May 12, 2020 at 6:37 pm
x wrote:x wrote:Brandie Tarvin wrote:Michael L John wrote:Here's the query. There's not any understanding on how the the language works, index usage (or lack of usage), and what these things do.
It works in dev, why is is slow in production???
select distinct U.ClientID from (select userID from TableA where DateColumn > @StartDate
union select userID from TableB where Success = 1 and DateColumn> @StartDate) l
inner join UserTable u on u.userID = l.userIDThe aggravating part is that I worked very closely with the original development team on the architecture and code. The WORST proc/orm code that runs against the database was averaging 4 MILLISECONDS.
Now, with this new crew, we have queries taking many minutes.
Brain bleach! WHERE IS THE BRAIN BLEACH???
I could totally make that code worse, but I could also write better code in my sleep. Good grief.

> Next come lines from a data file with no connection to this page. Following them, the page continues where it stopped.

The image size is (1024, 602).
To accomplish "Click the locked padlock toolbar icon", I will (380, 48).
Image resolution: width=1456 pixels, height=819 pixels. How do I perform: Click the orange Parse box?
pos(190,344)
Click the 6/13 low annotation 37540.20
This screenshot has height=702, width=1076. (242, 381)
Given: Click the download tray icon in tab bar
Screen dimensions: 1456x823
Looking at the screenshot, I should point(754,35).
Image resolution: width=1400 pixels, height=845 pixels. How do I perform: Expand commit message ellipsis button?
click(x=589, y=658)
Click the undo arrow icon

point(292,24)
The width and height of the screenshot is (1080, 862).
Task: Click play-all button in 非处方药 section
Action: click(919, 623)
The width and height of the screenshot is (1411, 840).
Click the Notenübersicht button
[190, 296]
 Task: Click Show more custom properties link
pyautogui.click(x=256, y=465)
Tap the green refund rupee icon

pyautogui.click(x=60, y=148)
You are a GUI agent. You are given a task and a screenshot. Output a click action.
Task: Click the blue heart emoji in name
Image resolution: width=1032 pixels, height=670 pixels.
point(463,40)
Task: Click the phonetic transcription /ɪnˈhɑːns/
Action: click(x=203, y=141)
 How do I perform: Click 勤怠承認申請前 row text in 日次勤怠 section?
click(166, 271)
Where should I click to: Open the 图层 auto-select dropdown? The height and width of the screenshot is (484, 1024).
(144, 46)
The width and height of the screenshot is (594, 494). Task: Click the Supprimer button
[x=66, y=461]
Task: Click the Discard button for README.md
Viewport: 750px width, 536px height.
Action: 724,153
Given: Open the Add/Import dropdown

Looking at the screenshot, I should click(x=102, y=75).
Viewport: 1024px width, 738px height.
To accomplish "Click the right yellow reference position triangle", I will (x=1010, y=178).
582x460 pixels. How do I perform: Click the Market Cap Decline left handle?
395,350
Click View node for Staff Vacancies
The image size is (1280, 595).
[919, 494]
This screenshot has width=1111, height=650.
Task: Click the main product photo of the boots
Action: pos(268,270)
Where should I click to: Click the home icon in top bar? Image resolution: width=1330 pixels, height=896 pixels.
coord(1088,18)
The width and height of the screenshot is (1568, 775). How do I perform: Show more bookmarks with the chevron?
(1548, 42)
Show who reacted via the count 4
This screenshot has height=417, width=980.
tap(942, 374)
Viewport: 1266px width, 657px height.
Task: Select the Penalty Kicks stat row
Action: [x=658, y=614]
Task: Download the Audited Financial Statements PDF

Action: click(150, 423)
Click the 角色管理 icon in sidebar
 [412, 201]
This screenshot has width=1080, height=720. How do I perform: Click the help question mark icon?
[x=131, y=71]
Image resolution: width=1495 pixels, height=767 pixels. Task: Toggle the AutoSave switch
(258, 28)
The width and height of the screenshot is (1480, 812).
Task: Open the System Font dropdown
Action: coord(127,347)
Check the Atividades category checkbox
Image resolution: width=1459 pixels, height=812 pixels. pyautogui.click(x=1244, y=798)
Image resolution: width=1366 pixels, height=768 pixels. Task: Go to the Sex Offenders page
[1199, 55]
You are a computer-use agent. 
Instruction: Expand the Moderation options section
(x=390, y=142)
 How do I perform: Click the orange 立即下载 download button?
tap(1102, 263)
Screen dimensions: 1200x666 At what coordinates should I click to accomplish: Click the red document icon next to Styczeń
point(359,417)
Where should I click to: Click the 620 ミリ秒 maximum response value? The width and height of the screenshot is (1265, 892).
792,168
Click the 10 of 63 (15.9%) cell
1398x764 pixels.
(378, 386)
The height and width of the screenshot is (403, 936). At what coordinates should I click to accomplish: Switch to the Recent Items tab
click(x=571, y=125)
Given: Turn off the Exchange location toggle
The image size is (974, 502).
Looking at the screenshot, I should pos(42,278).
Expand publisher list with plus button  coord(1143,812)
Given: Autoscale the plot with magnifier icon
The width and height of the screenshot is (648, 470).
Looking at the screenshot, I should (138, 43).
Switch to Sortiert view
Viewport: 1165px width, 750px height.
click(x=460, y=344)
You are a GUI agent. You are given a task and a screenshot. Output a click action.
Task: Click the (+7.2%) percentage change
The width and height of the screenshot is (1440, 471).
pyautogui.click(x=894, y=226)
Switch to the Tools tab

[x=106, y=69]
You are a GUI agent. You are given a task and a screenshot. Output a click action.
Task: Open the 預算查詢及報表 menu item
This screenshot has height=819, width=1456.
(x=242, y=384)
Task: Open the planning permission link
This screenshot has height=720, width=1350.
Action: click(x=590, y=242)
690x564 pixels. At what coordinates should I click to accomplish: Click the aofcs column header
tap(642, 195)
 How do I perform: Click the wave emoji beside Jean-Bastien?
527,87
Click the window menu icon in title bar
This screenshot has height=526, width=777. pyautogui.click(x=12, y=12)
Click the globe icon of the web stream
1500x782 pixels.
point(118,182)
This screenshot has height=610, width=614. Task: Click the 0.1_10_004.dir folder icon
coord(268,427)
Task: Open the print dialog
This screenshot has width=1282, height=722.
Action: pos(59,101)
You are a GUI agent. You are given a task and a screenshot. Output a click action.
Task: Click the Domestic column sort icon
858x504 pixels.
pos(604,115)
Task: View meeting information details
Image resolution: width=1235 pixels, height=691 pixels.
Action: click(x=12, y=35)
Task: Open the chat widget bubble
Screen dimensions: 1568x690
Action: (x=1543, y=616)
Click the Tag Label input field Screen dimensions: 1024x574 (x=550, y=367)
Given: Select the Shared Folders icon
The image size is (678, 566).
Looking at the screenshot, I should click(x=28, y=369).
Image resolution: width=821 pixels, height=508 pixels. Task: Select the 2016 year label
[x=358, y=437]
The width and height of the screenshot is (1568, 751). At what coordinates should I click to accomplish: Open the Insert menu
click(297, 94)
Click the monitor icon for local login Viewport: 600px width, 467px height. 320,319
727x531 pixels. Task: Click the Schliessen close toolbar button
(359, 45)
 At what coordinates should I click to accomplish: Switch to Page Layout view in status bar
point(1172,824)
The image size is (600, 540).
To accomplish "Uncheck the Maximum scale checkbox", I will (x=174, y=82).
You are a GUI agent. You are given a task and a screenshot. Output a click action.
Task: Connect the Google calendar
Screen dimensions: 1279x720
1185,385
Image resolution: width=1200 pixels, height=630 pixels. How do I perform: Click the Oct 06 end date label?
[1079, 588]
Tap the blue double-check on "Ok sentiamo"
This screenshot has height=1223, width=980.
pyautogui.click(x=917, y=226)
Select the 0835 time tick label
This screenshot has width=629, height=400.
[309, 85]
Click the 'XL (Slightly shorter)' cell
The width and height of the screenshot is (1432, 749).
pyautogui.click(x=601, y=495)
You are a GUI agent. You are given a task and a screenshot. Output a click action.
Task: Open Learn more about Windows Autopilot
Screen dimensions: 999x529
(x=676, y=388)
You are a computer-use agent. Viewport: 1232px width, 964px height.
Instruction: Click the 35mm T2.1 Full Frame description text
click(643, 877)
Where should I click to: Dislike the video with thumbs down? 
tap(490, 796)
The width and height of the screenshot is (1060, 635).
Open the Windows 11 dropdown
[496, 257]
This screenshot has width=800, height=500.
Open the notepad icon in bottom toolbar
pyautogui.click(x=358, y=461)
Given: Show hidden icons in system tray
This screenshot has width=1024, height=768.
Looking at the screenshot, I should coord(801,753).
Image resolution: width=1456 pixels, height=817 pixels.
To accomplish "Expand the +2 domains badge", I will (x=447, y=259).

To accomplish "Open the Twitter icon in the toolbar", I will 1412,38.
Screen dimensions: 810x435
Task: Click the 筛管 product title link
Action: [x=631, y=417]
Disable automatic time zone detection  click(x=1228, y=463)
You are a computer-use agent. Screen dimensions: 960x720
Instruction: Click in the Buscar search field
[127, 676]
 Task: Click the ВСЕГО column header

Well lets see the query then! Please include an explanation why yours will use indexes while the original one won't. I'm going to admit that I'm probably like the poor 6 row guy and don't understand why indexes won't help that query!
Also, would a query that targets a 6 row table EVER use an index? I would hazard a guess that it wouldn't but I'm n0t a wiz like you guys !
And another thing, 6 rows for development in the first place, well that is a really low effort setup. Who made the decision for this developer to write efficient queries then toss him 6 rows?
I'm sure I'm the dumb one here but that's why I'm here, to learn!
Six rows was an exaggeration. There are a 200-300k rows in the dev environment for each of the tables. In prod, there are ~60 million in each of the tables.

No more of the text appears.